By Betsy Todd, MPH, RN, nurse epidemiologist and AJN clinical editor. Published: March 20. 

As we have become a little more comfortable with the concept of social distancing as a way to mitigate the spread of this new coronavirus, a new worry seemed to dominate conversations this week: the idea that the virus can linger in the air. The takeaway for many people, at least in the conversations I’ve been having, is that you can become infected by simply walking down the street. There is no evidence that this is true (unless, of course, someone sneezes in your face!).

Results of recent experiment deepen our understanding.

A March 17 research letter published in the New England Journal of Medicine reported on experiments in which SARS-CoV-2, the virus that causes COVID-19, was artificially aerosolized. (For comparisons, SARS-CoV-1, which causes SARS, was also aerosolized.) A nebulizer was used to aerosolize the virus, and the aerosol was fed into a rotating drum. The drum apparatus helps to keep the suspended aerosols from settling out of the air, so that their dynamics can be more closely studied.

Under these controlled conditions, the researchers were able to demonstrate that artificially aerosolized virus remained viable and infectious for three hours, and that therefore it’s “plausible” that, if something causes the virus to aerosolize outside of the lab, this could be another mode of transmission for COVID-19.

The researchers didn’t claim that coughing or sneezing causes the virus to aerosolize, nor that aerosolized virus under less controlled conditions (that is, without the aid of a rotating drum) can remain suspended in air for three hours. And yet some media reports seem to have left people with the impression that SARS-CoV-2 aerosols are floating around in the air. There is no evidence so far to support this.

Medical procedures that may cause virus aerosolization.

However, since at least the SARS outbreak in the early 2000s, we have assumed that respiratory viruses might aerosolize under certain conditions, such as during intubation or tracheal suctioning in hospitalized patients. CDC guidance for the care of patients with COVID-19 therefore recommends that N95 respirators be worn by staff present during these procedures. But the lack of evidence that the virus aerosolizes in any other situation is one reason why the CDC tells us that surgical (“droplet”) masks can be worn during the routine care of people with COVID-19 infection.
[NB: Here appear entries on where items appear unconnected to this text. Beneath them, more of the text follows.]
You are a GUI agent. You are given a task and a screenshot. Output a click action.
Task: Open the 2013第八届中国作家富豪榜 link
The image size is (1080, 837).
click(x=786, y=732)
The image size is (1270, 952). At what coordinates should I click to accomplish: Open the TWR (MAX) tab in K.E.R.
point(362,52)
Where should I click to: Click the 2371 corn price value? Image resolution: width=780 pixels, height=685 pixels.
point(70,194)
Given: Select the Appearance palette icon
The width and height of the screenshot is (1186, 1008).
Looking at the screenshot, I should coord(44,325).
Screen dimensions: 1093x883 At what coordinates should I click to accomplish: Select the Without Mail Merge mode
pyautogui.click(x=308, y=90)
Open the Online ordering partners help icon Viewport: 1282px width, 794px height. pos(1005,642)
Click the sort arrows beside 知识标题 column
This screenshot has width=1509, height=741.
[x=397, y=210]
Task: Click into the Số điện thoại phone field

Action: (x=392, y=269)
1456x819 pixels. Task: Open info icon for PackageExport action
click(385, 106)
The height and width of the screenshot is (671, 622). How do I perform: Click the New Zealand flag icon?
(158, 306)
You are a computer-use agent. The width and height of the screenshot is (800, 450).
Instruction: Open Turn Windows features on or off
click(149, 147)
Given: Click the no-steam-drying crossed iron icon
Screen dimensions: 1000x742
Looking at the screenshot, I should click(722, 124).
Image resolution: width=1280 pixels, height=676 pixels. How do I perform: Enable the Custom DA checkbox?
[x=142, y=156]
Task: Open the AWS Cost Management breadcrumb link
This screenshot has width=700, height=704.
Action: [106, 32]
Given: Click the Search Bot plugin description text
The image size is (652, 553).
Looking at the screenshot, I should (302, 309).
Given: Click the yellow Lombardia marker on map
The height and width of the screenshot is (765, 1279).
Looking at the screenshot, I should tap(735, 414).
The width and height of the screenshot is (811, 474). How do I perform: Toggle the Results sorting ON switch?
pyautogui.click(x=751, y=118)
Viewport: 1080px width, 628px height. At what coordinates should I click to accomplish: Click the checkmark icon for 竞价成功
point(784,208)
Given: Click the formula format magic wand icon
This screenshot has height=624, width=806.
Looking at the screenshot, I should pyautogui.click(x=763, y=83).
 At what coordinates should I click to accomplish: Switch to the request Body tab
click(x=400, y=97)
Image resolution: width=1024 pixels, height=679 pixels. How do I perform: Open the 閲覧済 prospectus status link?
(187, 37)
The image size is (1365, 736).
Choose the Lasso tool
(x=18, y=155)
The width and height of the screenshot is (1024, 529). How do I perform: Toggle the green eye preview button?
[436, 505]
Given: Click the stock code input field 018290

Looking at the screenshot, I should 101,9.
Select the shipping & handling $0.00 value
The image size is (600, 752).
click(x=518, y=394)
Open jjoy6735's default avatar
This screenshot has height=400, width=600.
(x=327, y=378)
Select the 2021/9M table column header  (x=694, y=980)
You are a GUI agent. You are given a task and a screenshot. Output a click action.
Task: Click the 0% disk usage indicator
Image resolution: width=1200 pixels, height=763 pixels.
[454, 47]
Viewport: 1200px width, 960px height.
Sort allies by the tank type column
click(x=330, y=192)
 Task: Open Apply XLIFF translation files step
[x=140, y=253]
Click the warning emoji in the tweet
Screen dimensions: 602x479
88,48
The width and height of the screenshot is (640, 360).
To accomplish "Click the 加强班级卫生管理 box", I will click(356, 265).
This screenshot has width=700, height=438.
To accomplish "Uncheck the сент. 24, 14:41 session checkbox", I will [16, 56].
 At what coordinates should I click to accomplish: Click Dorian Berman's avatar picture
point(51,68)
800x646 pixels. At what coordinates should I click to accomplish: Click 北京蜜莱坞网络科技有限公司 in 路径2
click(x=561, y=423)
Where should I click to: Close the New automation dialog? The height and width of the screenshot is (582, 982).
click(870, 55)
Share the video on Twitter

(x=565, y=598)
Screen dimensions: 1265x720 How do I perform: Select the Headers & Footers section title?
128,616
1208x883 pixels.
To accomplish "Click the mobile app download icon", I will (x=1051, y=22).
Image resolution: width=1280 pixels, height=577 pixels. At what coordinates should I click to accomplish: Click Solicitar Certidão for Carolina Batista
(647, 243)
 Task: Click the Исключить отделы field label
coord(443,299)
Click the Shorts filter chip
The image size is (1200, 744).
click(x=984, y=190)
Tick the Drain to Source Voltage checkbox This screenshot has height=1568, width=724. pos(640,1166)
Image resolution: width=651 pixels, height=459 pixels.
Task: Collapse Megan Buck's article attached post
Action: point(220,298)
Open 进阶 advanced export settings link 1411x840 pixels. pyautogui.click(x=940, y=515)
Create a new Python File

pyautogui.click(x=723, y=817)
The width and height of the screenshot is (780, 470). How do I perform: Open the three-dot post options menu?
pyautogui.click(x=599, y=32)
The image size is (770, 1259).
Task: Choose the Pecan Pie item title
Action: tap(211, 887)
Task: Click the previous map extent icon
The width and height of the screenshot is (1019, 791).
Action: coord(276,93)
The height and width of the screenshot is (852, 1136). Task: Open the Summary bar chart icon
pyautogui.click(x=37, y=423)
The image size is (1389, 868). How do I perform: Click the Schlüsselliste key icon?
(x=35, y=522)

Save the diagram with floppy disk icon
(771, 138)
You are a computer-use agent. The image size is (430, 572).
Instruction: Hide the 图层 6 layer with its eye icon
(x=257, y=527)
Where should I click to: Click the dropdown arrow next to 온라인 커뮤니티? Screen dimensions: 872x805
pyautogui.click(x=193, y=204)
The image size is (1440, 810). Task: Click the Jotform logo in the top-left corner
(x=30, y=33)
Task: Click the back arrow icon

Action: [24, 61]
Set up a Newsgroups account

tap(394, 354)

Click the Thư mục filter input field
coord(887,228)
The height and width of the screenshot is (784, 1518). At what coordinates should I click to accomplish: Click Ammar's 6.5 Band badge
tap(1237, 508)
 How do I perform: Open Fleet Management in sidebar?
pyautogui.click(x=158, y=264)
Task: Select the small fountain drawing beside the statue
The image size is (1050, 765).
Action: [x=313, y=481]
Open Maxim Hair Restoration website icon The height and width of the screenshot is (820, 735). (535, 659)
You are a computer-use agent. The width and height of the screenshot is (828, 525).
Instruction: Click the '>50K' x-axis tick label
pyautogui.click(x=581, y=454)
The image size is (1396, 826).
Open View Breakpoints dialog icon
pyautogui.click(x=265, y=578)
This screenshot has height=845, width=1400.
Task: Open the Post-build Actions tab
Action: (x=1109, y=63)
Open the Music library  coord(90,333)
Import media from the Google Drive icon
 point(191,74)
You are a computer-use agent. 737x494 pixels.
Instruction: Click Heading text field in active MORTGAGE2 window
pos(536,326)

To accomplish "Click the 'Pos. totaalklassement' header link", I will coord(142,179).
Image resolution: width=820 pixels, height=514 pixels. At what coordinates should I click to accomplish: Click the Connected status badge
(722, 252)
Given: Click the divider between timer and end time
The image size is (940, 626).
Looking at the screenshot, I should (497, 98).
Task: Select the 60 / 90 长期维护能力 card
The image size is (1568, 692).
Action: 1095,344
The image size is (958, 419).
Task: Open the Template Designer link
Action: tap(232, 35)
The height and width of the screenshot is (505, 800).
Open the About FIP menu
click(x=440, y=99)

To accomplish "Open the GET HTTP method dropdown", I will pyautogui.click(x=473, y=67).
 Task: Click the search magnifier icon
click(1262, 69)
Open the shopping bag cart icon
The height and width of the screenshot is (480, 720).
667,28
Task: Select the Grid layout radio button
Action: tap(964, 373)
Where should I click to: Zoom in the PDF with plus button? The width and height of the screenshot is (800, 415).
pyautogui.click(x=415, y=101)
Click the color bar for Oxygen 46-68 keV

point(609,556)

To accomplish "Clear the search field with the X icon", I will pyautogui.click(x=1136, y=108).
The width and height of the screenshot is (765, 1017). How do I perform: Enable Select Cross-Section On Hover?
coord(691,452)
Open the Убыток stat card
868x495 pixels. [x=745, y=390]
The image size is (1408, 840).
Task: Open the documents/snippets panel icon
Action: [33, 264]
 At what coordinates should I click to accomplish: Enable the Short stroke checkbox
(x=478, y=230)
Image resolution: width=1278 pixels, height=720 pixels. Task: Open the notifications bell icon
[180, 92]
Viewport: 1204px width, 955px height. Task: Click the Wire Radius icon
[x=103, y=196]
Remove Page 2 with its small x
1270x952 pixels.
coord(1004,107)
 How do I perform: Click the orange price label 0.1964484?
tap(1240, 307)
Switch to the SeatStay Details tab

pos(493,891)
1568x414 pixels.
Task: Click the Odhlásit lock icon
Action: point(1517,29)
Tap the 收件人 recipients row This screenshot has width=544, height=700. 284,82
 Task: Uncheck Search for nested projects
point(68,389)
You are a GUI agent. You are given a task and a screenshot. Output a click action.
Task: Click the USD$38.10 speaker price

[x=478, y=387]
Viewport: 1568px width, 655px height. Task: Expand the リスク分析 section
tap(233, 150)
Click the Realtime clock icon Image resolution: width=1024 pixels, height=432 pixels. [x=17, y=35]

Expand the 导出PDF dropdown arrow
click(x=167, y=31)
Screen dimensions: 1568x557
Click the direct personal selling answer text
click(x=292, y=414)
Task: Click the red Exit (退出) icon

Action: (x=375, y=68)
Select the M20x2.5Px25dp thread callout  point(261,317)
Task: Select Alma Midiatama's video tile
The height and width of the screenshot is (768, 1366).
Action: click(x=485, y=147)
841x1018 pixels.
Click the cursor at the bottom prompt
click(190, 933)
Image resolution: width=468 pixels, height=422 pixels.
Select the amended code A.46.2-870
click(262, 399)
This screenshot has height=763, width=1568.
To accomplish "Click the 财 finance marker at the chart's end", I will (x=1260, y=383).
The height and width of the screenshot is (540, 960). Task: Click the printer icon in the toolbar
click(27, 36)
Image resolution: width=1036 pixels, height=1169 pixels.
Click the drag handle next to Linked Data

So what did we learn from this study?

This new study demonstrated that SARS-CoV-2 can remain infectious for hours in an aerosol (under very specific laboratory conditions), and also added to our knowledge of why the epidemiology of SARS was so different from what we’re seeing with COVID-19, in spite of the fact that the two are closely related coronaviruses. The study authors point to some possible reasons for this:

“We found that the stability of SARS-CoV-2 was similar to that of SARS-CoV-1 under the experimental circumstances tested. This indicates that differences in the epidemiologic characteristics of these viruses probably arise from other factors, including high viral loads in the upper respiratory tract and the potential for persons infected with SARS-CoV-2 to shed and transmit the virus while asymptomatic.”

What the research didn’t say.

But the researchers never claimed to have demonstrated that COVID-19 is now being spread by the airborne route.

There are still many unknowns about COVID-19, and much more to learn. But at this time, based on this research as well as on what we learn from tracking COVID-19 spread from person to person, neighborhood to neighborhood, and region to region, there doesn’t seem to be evidence of airborne transmission events.

Transmission of COVID-19 via droplets, or indirectly by contact with contaminated surfaces, remains the focus of infection control efforts as COVID-19 spreads.